La politique répressive de la RIAA fait réagir

Par 12 septembre 2003
Mots-clés : Future of Retail

Si le but de la Recording Industry Association of America (RIAA) était de faire réagir les internautes au sujet du piratage musical en déposant 261 plaintes contre des utilisateurs de réseaux ...

Si le but de la Recording Industry Association of America (RIAA) était de faire réagir les internautes au sujet du piratage musical en déposant 261 plaintes contre des utilisateurs de réseaux d’échanges de fichiers, elle a réussi son coup. Si sa volonté était de faire évoluer les mentalités, il n’est pas sur qu’elle y soit parvenue.
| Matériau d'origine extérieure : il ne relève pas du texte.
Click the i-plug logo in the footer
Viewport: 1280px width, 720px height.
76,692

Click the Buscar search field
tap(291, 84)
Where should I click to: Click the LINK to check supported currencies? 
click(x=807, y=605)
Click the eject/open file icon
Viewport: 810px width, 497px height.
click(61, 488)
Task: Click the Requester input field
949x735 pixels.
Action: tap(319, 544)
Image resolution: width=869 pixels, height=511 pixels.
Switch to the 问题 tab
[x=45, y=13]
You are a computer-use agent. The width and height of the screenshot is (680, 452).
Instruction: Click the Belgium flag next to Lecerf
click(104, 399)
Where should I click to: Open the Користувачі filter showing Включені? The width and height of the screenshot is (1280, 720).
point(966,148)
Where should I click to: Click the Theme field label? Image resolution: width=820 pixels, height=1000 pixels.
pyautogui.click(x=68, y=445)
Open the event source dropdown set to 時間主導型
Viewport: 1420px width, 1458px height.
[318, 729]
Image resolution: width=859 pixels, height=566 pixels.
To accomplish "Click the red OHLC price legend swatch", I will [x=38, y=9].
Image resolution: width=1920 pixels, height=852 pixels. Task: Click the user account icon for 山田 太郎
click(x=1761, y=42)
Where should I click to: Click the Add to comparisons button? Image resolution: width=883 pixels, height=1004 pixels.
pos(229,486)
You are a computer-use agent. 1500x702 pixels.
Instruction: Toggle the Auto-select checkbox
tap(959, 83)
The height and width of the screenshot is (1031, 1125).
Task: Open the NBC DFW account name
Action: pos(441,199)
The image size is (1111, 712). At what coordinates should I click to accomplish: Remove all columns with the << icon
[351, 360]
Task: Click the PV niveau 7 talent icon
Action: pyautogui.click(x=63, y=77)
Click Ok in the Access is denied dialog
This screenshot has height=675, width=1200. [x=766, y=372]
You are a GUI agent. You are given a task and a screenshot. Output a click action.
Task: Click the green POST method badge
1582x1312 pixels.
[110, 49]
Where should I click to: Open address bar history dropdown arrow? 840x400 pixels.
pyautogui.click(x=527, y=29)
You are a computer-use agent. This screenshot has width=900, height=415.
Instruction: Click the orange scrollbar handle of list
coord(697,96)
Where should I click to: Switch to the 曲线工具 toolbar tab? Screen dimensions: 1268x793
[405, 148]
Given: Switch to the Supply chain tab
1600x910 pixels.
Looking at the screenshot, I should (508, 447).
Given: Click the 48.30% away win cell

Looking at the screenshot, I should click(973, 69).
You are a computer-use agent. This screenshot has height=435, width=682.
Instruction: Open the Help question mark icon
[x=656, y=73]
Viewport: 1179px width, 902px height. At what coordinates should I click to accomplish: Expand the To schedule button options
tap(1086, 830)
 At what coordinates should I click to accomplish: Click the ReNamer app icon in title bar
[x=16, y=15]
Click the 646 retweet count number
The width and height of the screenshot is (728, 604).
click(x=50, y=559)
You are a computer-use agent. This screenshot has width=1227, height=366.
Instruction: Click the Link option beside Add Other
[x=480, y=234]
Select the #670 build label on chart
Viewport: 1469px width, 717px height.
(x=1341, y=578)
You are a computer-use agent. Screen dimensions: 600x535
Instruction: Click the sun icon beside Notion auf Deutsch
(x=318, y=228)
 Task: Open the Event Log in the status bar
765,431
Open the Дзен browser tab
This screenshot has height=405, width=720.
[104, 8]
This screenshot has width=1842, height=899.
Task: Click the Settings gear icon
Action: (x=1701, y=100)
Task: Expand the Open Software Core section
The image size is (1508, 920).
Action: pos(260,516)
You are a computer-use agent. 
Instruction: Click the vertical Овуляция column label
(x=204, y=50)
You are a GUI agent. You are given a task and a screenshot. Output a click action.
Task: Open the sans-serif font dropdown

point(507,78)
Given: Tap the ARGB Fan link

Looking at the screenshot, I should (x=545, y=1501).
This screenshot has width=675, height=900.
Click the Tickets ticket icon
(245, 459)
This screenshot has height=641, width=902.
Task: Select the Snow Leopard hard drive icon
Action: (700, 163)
Les médias se sont en tout cas emparés de l’affaire et multiplient les interventions et les analyses sur le sujet.

Le ministre français de Culture a lui-même éprouvé le besoin d’exprimer son point de vue sur la question, considérant que « le problème de la copie pirate de musique sur Internet constitue un débat politique et civique ». « Ne pas abuser de la copie privée est une question de bon sens. Défendre les droits d’auteurs est un droit premier. La technologie a changé la donne : un accès libre sans paiement épuisera la création et l’édition », a-t-il précisé.

Si l’Union des producteurs français indépendants, l’UPFI, le principal syndicat français de producteurs indépendants, ne récuse pas les propos du ministre, elle rejète la politique répressive de la RIAA. « Ce n’est pas en mettant un policier derrière chaque internaute que l’on mettra fin aux échanges de fichiers illicites, mais en répondant de façon satisfaisante à leur véritable besoin », explique le syndicat dans un communiqué.

Dernier rebondissement en date dans cette rocambolesque affaire, alors que la RIAA tente de calmer la polémique, plusieurs patrons de sociétés d’échanges en ligne ont annoncé qu’ils rembourseraient la somme demandé par l’association qui représente les intérêts de l’industrie du disque à une jeune fille incriminée par ses plaintes, soit 2 000 dollars. Le patron de Grokster, une société éditrice d’un logiciel peer-to-peer, s’est notamment déclaré « dégoûté par la RIAA et ses méthodes d’extorsion ».